1. A device for mobile station handoff in a multibeam synchronous satellite system, comprising a filtering unit (1), an acquisition unit (3), a demodulation unit (4) and a signal-to-noise ratio unit (5), characterized by further comprising a control unit (2); the filtering unit (1) receives and filters digital baseband signals subjected to AD sampling and filtering, and respectively sends each path of wave beam signals obtained after filtering to the control unit (2) and the capturing unit (3), wherein the digital baseband signals subjected to AD sampling and filtering comprise all wave beam signals in the whole bandwidth of the multi-beam synchronous satellite system; the capturing unit (3) captures each path of wave beam signals respectively, and feeds back wave beam information of the path of wave beam signals with the maximum power after successful capturing to the control unit (2); the control unit (2) judges and obtains the current beam signal according to the beam information fed back by the capturing unit (3) or the signal-to-noise unit (5), and sends the beam information of the current beam signal and all the beam signals to the demodulating unit (4); the demodulation unit (4) takes the beam information fed back by the control unit (2) as a reference, demodulates the current beam signal, demodulates other paths of beam signals by using the auxiliary synchronous information obtained by demodulation, outputs the information obtained by demodulating the current beam signal to an external data interface, and sends the information obtained by demodulating the paths of beam signals to the signal-to-noise ratio unit (5); the signal-to-noise ratio unit (5) respectively estimates the signal-to-noise ratio of each path of beam information and feeds back the path of beam information with the maximum signal-to-noise ratio to the control unit (2).

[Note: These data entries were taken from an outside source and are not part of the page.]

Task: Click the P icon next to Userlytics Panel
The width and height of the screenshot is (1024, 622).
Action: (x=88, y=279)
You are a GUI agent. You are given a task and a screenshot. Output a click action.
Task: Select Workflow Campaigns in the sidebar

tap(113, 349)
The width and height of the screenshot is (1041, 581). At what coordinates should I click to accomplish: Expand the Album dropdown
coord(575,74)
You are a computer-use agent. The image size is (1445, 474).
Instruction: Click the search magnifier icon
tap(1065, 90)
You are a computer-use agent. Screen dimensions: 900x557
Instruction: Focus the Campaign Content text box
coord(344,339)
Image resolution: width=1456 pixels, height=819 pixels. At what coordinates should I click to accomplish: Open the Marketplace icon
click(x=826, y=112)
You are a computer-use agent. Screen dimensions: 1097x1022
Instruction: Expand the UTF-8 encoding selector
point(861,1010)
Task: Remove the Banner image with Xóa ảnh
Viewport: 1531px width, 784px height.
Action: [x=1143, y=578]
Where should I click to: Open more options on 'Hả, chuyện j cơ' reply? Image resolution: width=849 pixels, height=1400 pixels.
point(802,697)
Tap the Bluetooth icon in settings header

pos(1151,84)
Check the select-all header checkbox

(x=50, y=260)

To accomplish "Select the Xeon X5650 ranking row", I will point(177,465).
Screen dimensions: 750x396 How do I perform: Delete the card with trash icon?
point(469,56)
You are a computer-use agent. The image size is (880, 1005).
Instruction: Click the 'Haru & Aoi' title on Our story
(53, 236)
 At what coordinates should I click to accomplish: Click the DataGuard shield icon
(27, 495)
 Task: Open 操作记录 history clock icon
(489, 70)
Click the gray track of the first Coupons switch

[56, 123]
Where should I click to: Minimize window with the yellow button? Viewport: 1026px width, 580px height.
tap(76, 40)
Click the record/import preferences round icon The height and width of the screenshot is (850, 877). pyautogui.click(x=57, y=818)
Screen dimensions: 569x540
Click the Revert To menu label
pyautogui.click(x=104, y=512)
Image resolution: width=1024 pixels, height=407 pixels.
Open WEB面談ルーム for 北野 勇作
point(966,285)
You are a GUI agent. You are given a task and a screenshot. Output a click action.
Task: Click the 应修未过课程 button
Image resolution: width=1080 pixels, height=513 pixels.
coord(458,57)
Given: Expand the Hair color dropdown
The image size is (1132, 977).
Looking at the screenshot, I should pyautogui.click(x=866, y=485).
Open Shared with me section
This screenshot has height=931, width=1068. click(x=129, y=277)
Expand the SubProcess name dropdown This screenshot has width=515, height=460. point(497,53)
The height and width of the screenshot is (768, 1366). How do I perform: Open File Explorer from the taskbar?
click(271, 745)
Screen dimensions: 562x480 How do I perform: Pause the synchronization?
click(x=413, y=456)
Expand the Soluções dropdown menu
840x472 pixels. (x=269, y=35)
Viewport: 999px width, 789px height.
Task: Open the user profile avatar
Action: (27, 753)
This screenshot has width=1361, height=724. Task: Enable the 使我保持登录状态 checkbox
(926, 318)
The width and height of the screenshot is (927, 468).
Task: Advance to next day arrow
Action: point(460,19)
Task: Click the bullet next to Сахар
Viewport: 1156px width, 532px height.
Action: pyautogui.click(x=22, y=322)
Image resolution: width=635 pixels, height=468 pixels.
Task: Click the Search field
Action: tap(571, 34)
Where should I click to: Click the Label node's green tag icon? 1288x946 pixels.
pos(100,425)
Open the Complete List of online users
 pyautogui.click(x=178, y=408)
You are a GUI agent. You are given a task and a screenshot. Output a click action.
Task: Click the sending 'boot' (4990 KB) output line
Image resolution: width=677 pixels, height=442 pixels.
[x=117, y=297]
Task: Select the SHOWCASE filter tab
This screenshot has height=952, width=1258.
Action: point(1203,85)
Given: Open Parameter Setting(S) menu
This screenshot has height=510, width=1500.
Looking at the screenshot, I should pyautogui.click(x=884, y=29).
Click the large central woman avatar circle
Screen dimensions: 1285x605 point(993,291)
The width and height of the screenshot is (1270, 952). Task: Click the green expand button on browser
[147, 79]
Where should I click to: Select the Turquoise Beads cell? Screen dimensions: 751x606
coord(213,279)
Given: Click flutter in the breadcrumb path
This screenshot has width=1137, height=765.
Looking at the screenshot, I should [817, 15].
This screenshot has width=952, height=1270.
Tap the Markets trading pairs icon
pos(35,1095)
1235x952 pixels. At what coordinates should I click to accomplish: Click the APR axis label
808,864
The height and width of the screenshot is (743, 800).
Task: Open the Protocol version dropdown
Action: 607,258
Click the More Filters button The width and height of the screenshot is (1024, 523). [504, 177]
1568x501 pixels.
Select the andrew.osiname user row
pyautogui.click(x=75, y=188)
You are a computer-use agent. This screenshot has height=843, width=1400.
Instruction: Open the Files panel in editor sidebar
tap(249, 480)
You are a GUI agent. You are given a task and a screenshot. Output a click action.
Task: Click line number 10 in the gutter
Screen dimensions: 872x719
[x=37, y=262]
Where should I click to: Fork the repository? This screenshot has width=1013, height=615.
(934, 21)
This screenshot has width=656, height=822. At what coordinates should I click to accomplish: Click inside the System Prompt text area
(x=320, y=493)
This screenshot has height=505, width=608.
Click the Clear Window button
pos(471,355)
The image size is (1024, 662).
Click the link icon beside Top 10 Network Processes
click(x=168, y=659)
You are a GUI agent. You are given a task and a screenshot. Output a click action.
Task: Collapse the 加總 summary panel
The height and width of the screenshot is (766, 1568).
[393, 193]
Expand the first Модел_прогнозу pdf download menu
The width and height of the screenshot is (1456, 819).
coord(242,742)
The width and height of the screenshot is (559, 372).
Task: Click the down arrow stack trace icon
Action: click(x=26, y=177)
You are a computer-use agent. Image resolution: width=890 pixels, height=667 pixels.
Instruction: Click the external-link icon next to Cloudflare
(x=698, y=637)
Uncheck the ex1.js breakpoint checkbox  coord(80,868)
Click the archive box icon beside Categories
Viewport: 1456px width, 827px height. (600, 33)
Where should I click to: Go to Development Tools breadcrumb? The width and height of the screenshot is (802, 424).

2. The apparatus for handoff of a mobile station in a multi-beam geostationary satellite system of claim 1, characterized by: the process that the control unit (2) judges and obtains the current beam signal according to the beam information fed back by the capturing unit (3) or the signal-to-noise unit (5) is as follows:

if the capturing unit (3) fails to capture, continuing to wait, and if the capturing is successful and the signal-to-noise unit (5) does not start working, judging to obtain a current beam signal by the control unit (2) according to beam information fed back by the capturing unit (3); if the capturing unit (3) successfully captures the beam and the signal-to-noise unit (5) starts to work, the control unit (2) judges to obtain the current beam signal according to the beam information fed back by the signal-to-noise unit (5).